Convenção Capitão Spock: À criança que um dia fui

Eu me lembro do primeiro contato que tive com Jornada nas Estrelas. Era ainda uma criança, com apenas seis anos de idade e já começara a desenvolver minha paixão pelo cinema e, em especial, pela ficção científica. Em um sábado daquele longínquo 1983, o “SuperCine” da Rede Globo ia exibir um filme inédito: “Jornada nas Estrelas – O Filme”. Seria exibido à noite, num horário tardio, quando a maioria das crianças de minha idade já estariam no décimo-oitavo sono.

Meus pais, porém, que de certo modo sempre entenderam o fascínio que o cinema exercia sobre mim e incentivaram meu interesse (afinal, eles também são cinéfilos), permitiram que eu assistisse ao filme. E então, sem entender exatamente a mensagem do filme, mas, ainda assim, fascinado com as imagens na tela, fui apresentado a Kirk, Spock e à Enterprise.

Não virei fã naquele momento – aliás, acho que eu era muito novo para isso. Meus interesses estavam mais voltados para competições de bolinhas de gude no playground do condomínio onde morava. Só viria mesmo a me apaixonar pela série em minha adolescência, acompanhando os episódios da Série Clássica exibidos pela extinta Rede Manchete.

De qualquer modo, por estranho que seja, nunca fui muito propenso a participar de convenções. Havia apenas comparecido a uma organizada em Campinas, minha terra natal, por um grupo de fãs. E, depois, participei da organização de diversos outros eventos similares aqui em Campinas, e até mesmo ajudei, uma vez, na organização de uma convenção da Frota Estelar Brasil.

Esses eventos, para mim, nunca tiveram uma importância assim tão grande. Era ótimo para encontrar amigos… amigos estes que eu encontrava freqüentemente em outras situações. Então, para que gastar dinheiro com isso? Muito melhor comprar um bom filme, um bom livro, uma boa revista (de Jornada ou não).

Não havia ido à convenção com George Takei… e não havia ido à convenção de Walter Koenig. Não havia motivação, simplesmente isso.
Então, eis que a Frota anuncia a vinda de Leonard Nimoy, com ingressos VIP a US$ 100. A vantagem, segundo eles, era participar de um coquetel e ter prioridade para conseguir um autógrafo. Pensei seriamente sobre o assunto. Não me importava com o autógrafo, e como no coquetel não haveria muitos amigos, decidi que o investimento não valia a pena.

Apenas quando todos os meus colegas do Trek Brasilis se organizaram para ir ao evento que decidi acompanhá-los, apenas para desfrutar de sua companhia. E, ainda assim, pagando pelo ingresso normal, a R$ 50.

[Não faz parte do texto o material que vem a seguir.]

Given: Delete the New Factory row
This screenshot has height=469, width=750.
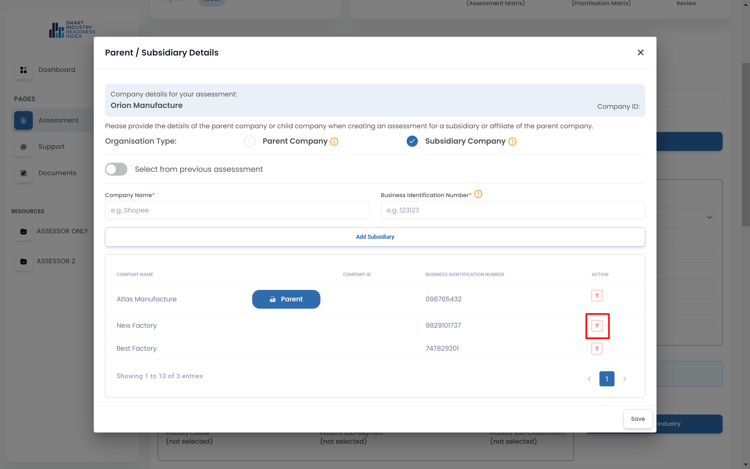Looking at the screenshot, I should (x=597, y=325).
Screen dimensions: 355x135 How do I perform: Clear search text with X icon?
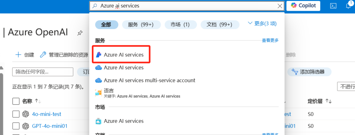pyautogui.click(x=280, y=6)
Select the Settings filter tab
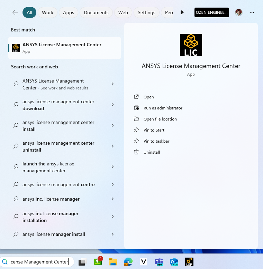Screen dimensions: 263x269 click(146, 12)
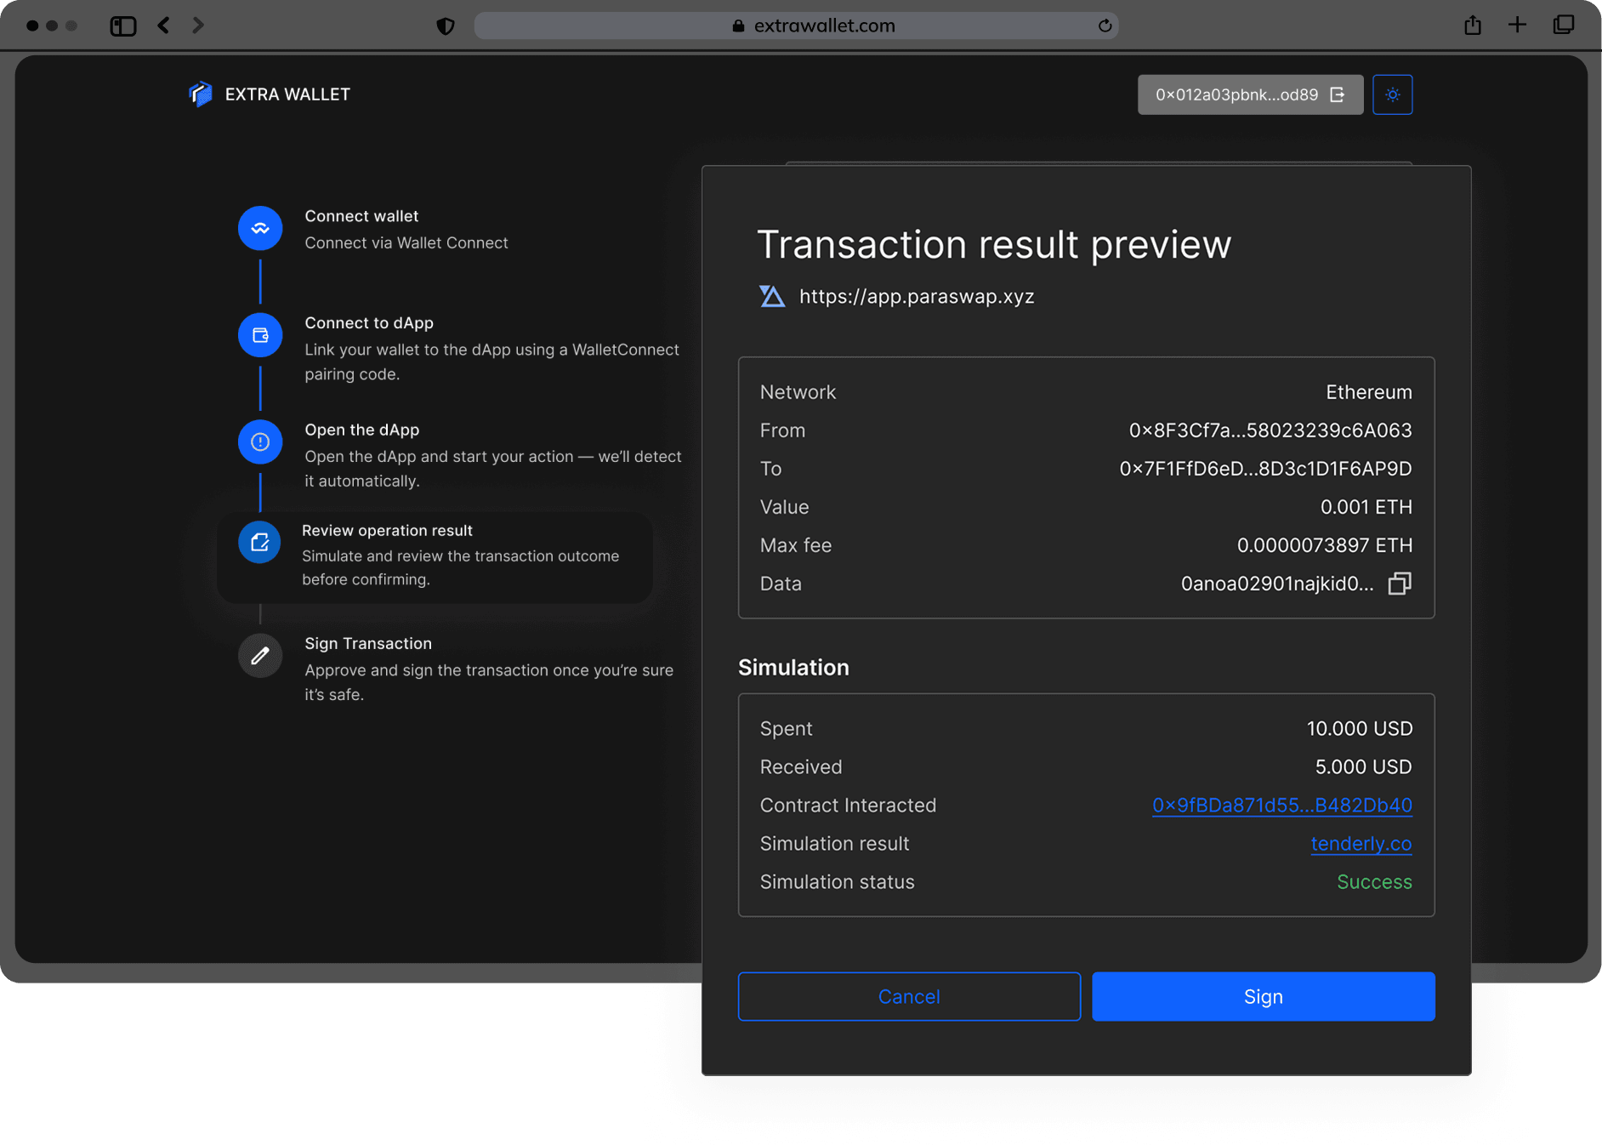Screen dimensions: 1602x1145
Task: Cancel the transaction preview
Action: coord(909,996)
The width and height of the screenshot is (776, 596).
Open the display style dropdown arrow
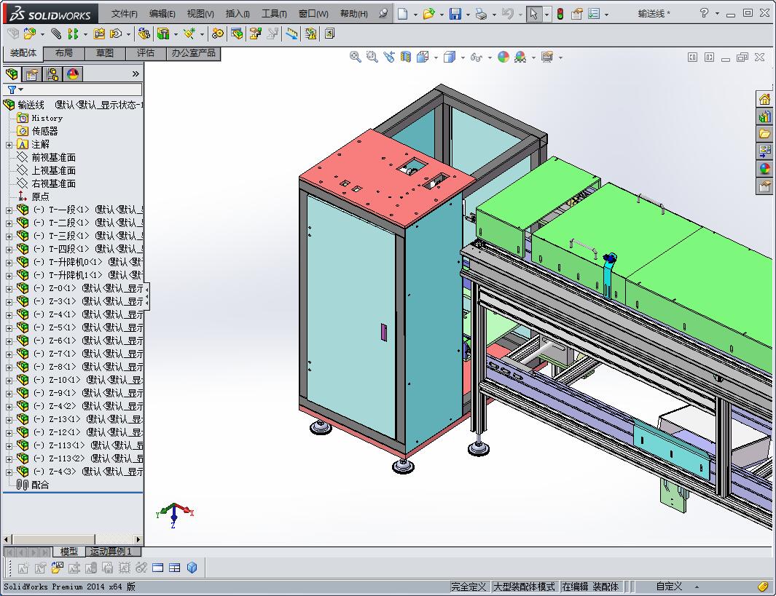(x=461, y=57)
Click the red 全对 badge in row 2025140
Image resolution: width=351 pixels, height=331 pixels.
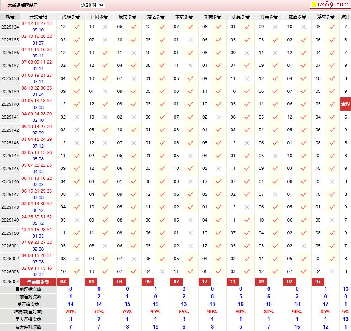point(345,104)
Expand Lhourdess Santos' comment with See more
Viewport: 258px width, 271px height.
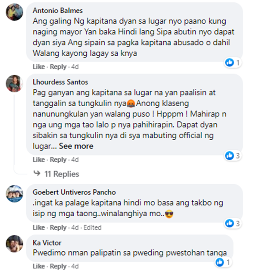[x=76, y=146]
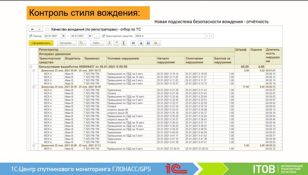This screenshot has height=175, width=308.
Task: Open the Транспортное средство dropdown arrow
Action: pyautogui.click(x=207, y=36)
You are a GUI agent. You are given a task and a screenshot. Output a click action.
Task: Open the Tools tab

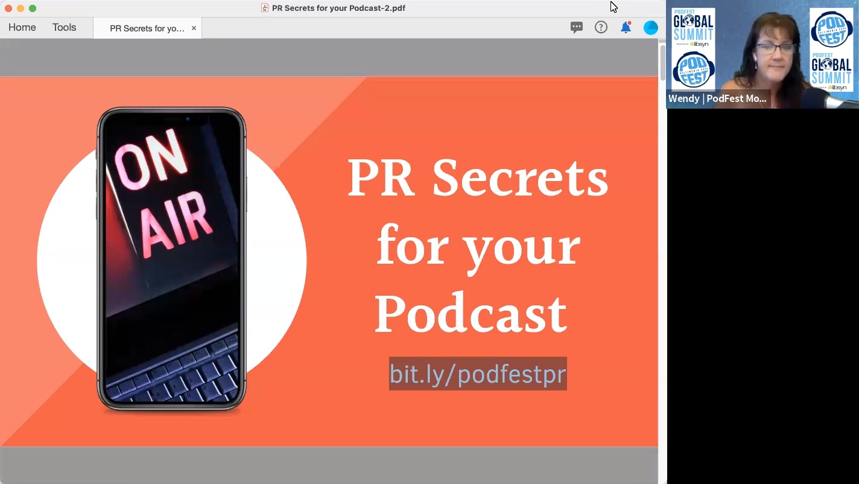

No dia do evento, muitos abraços e muitos risos na reunião de amigos, não apenas os do Trek Brasilis, mas também da dezena (isso mesmo, dezena) de outros colegas que pude cumprimentar. Fiquei muito pouco tempo dentro do recinto, sem interesse algum em acompanhar a exibição de episódios. O importante, para mim, era conversar.

Eis que Leonard Nimoy sobe ao palco. Aplausos, vivas e insistentes flashes das máquinas fotográficas. Devo admitir que a apresentação em si de Nimoy não provocou em mim emoções maiores… pelo contrário, me decepcionei com a curta duração de sua palestra e pela falta de novas informações ministradas pelo eterno Vulcano… afinal, qualquer um que pôde ler o livro “Eu Sou Spock” sabe de cor e salteado como foi criada a saudação Vulcana…

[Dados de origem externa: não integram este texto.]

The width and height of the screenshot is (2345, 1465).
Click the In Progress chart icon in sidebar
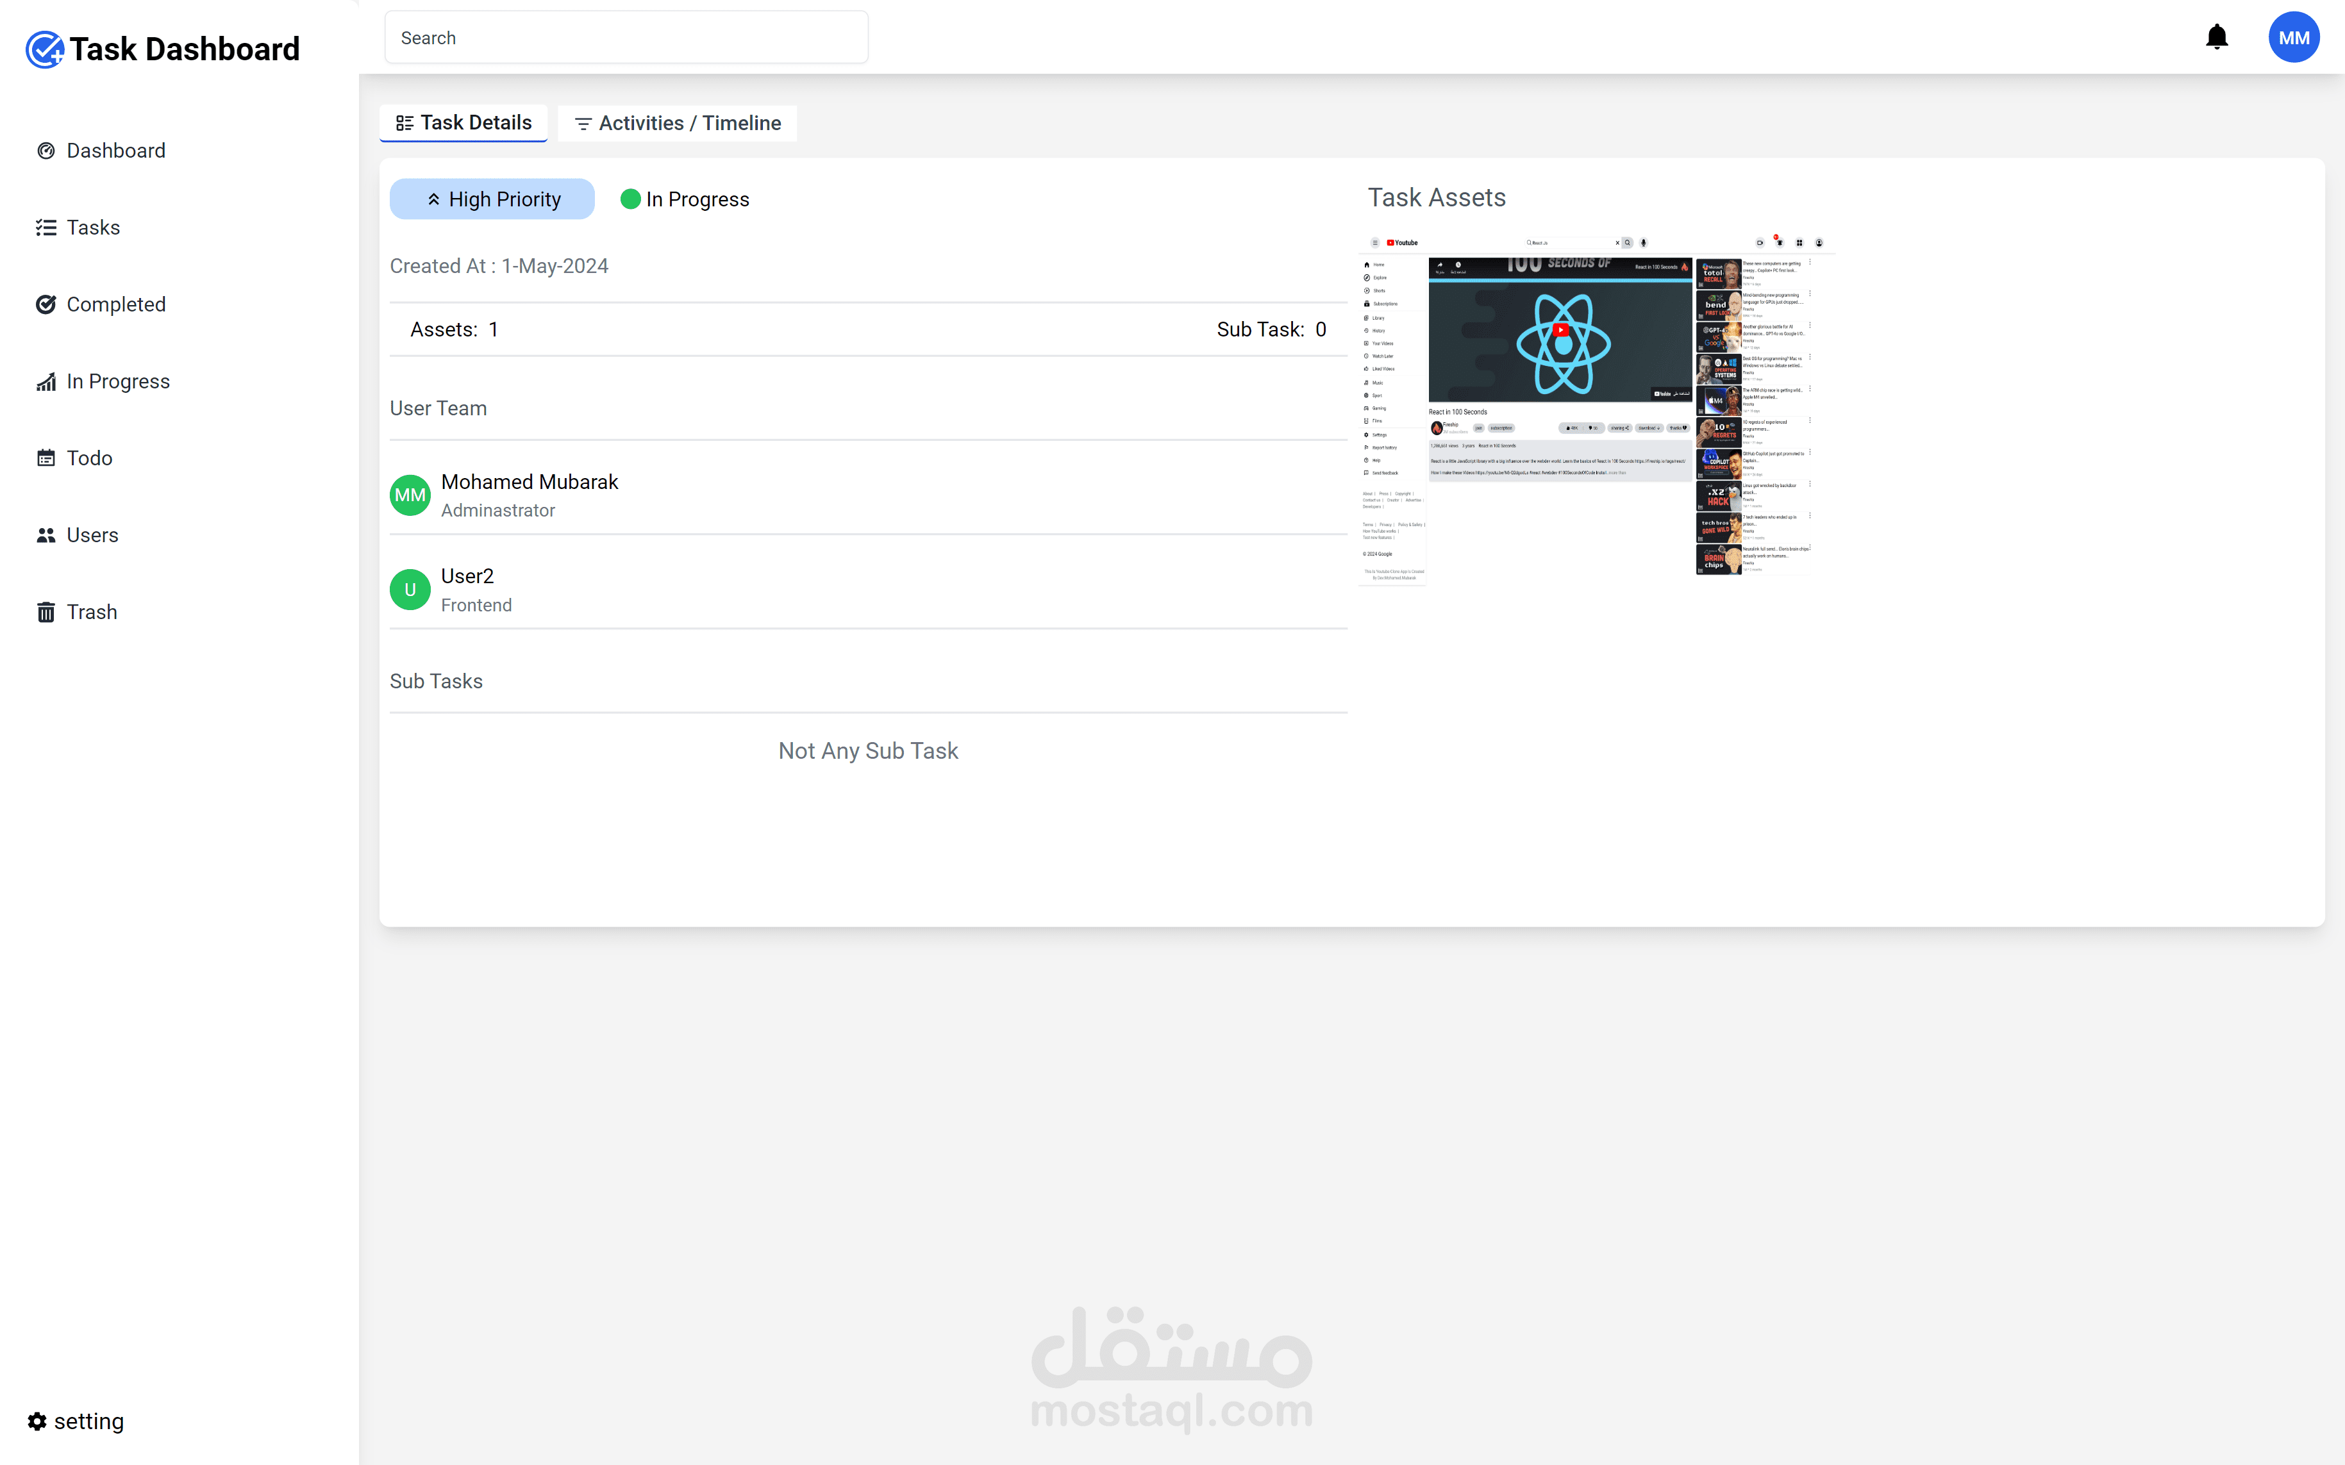[x=46, y=382]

Na verdade, já se iniciara dentro de mim um conflito interno, poucos instantes antes de Nimoy subir ao palco. A organização do evento anunciara a sessão de autógrafos que se seguiria à palestra, informando a módica quantia de R$ 50 a ser paga pelos interessados. No meu interior, um duelo começara a se travar: tento um autógrafo ou não? Afinal, são R$ 50… e os VIPs terão o primeiro lugar na fila, vale a pena ficar esperando para, de repente, ficar sem o visto em uma foto?

Terminada a palestra, VIPs em polvorosa correram para conseguir um lugar na fila de autógrafos, adquirindo, antes, uma foto do sr. Spock pelos R$ 50 anunciados. Em dúvida, desisti de acompanhar o documentário “Mind Meld” e resolvi comprar um refrigerante. No bar, encontrando com um colega jornalista, meu lado racional começou a se expressar, expondo ao colega o absurdo de apenas na presença do sr. Nimoy ter sido divulgada a cobrança. Uma traição aos fãs, dizia. Um desrespeito àqueles que desembolsaram US$ 100! Propaganda enganosa, dizia!

Sorrateiramente, um pensamento surgiu em minha cabeça, vindo de um tempo distante, de um menino. Ele dizia: “Esse homem foi um dos responsáveis pela sua paixão por cinema e, por conseqüência, por você ter se tornado quem é”.

Mas… eu tinha exatamente R$ 50 no bolso… como faria para pagar os pedágios que me aguardavam no caminho de volta?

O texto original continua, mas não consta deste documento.